SHAP interpretability analysis of the post-LIFT model incorporating both preoperative and postoperative variables. Perioperative and postoperative clinical events are the primary drivers of early infection development in the post-LIFT model. (a) SHAP summary plot. Each dot corresponds to one patient and each row represents a predictor. The horizontal position indicates the SHAP value (magnitude and direction of contribution). Positive values increase predicted infection risk, while negative values reduce risk. Dot color denotes the feature magnitude (red = high; blue = low). Variables are ranked by importance. Postoperative and perioperative variables show larger SHAP distributions, indicating stronger predictive effects. (b) Mean absolute SHAP value bar plot. Quantifies the relative importance of all predictors. Compared with the pre-LIFT model, postoperative variables exhibit higher mean absolute SHAP values, suggesting a greater impact on model output. (c and d) Individual force plot. Provides a case-specific explanation. Risk-promoting variables such as greater surgical trauma, prolonged invasive support, or delayed recovery appear as red segments that shift the prediction upward, while protective variables appear in blue and shift the prediction downward.

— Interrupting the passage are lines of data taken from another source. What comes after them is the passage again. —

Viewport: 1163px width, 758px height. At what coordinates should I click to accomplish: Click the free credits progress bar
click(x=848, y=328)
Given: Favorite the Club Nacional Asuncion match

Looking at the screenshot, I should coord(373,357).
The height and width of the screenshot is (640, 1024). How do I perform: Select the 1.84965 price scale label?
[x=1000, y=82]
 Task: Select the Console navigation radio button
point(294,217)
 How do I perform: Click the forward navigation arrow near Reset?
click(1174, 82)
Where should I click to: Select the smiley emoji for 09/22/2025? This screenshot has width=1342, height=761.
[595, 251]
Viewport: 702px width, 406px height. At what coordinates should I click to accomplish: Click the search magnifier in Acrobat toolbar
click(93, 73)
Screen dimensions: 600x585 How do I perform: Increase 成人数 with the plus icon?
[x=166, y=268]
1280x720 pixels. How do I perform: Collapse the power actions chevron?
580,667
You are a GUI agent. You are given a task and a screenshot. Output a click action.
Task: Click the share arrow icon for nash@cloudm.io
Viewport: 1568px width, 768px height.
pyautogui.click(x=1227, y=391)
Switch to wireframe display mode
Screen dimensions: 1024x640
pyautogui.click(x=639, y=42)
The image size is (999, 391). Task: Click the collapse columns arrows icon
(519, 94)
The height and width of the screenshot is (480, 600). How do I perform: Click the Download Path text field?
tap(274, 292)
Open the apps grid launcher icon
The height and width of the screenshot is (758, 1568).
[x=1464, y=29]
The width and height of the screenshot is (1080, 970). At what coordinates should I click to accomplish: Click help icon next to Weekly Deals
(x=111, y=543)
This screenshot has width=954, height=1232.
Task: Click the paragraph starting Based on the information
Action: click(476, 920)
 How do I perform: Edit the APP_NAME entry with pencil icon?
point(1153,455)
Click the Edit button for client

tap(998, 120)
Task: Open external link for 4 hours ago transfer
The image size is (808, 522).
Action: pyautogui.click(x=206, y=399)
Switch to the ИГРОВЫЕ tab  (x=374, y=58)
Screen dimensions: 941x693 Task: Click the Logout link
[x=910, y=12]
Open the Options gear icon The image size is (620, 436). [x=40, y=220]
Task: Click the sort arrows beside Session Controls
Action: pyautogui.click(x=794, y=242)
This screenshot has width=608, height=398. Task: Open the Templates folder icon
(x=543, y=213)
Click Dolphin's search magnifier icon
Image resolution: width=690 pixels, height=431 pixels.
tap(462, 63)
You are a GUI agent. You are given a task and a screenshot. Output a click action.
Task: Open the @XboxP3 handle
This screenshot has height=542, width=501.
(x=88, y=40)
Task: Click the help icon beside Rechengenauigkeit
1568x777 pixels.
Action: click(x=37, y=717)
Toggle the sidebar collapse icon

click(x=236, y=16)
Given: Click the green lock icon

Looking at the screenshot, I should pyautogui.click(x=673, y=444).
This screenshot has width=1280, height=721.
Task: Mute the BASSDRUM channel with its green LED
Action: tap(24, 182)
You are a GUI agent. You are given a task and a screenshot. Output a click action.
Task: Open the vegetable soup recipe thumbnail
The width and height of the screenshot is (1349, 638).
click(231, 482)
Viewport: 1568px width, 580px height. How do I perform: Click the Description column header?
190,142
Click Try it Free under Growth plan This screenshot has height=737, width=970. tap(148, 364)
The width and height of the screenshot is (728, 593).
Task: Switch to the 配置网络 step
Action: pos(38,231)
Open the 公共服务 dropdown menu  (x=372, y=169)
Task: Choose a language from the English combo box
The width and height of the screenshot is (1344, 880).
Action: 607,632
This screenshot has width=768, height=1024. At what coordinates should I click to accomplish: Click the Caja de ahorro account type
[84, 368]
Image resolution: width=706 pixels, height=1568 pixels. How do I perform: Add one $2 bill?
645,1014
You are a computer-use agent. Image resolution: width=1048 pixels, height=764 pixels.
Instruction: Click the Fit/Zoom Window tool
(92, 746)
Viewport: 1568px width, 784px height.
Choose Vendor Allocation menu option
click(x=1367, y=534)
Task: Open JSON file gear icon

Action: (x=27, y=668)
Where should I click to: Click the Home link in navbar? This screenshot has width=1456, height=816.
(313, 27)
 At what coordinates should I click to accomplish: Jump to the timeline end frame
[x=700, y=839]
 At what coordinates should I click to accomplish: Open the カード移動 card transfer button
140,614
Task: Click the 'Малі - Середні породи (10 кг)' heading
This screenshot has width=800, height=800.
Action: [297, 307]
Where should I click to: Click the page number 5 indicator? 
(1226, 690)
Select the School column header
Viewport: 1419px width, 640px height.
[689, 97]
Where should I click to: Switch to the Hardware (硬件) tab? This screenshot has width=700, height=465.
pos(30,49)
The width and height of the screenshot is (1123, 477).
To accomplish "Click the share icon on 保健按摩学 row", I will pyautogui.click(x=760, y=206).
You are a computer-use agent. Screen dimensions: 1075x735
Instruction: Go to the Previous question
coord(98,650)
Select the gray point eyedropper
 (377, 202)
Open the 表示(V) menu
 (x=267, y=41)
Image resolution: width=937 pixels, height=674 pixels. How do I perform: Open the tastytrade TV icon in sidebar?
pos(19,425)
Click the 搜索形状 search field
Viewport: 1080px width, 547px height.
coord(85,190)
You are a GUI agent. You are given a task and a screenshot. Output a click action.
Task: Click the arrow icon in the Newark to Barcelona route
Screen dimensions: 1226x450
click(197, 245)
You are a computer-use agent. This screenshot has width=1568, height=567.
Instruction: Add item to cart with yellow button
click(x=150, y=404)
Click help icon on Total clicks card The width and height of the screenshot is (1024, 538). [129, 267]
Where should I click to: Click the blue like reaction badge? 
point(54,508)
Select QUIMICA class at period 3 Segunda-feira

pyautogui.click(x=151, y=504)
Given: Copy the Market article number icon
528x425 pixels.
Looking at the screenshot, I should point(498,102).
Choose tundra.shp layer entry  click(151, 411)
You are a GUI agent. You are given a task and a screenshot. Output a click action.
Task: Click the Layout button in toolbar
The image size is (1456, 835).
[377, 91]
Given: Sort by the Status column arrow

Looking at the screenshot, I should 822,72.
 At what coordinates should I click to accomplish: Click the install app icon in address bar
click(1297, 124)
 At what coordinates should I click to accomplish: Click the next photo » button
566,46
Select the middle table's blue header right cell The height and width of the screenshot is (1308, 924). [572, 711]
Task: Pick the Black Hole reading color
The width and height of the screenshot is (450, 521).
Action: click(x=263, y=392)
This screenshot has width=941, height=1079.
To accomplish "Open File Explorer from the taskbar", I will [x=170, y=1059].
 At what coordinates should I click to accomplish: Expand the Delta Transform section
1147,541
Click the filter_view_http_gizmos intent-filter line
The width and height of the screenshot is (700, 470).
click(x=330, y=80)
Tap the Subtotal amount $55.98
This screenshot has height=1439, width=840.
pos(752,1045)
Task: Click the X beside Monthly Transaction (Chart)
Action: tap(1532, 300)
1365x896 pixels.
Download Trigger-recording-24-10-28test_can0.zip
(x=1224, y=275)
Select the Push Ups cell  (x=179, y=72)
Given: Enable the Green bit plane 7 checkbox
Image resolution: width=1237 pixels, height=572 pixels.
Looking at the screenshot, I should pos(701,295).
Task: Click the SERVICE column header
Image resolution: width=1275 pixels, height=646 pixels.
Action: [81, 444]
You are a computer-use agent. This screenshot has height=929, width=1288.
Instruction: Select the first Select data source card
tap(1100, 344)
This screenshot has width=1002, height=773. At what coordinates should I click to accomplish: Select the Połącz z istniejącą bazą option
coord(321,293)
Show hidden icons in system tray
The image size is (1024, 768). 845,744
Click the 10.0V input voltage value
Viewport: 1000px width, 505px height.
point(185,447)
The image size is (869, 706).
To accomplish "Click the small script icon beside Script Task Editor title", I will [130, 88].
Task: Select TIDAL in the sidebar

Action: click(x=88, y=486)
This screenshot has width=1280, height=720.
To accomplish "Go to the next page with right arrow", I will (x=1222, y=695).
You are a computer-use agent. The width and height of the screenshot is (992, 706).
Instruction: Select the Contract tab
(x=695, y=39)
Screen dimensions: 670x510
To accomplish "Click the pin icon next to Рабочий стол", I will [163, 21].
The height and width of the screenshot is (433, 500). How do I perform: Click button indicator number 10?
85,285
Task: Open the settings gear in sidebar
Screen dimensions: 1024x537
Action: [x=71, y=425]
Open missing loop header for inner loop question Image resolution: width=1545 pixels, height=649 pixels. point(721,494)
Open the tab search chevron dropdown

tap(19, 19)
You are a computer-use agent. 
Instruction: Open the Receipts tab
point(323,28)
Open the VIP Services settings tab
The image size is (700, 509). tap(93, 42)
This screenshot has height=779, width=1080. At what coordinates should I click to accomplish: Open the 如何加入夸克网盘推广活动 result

In the pre-LIFT model, the SHAP summary plot demonstrated that several preoperative clinical and laboratory variables exerted substantial influence on infection risk. Features related to liver dysfunction and systemic inflammation showed predominantly positive SHAP values, indicating increased predicted probabilities of EIAIs. In particular, elevated total bilirubin, prolonged coagulation parameters (e.g., increased INR), and neutrophil-predominant inflammatory markers were associated with higher risk contributions. Conversely, indicators reflecting better physiological reserve, such as higher albumin levels and preserved lymphocyte counts, tended to exhibit negative SHAP values and were associated with lower predicted infection risk.

The SHAP bar plot further confirmed the relative importance of these features, with liver function indices, nutritional markers, and immune cell counts ranking among the top contributors. These findings indicate that baseline hepatic function, inflammatory status, and host immunity are major determinants of postoperative infection susceptibility even before surgery.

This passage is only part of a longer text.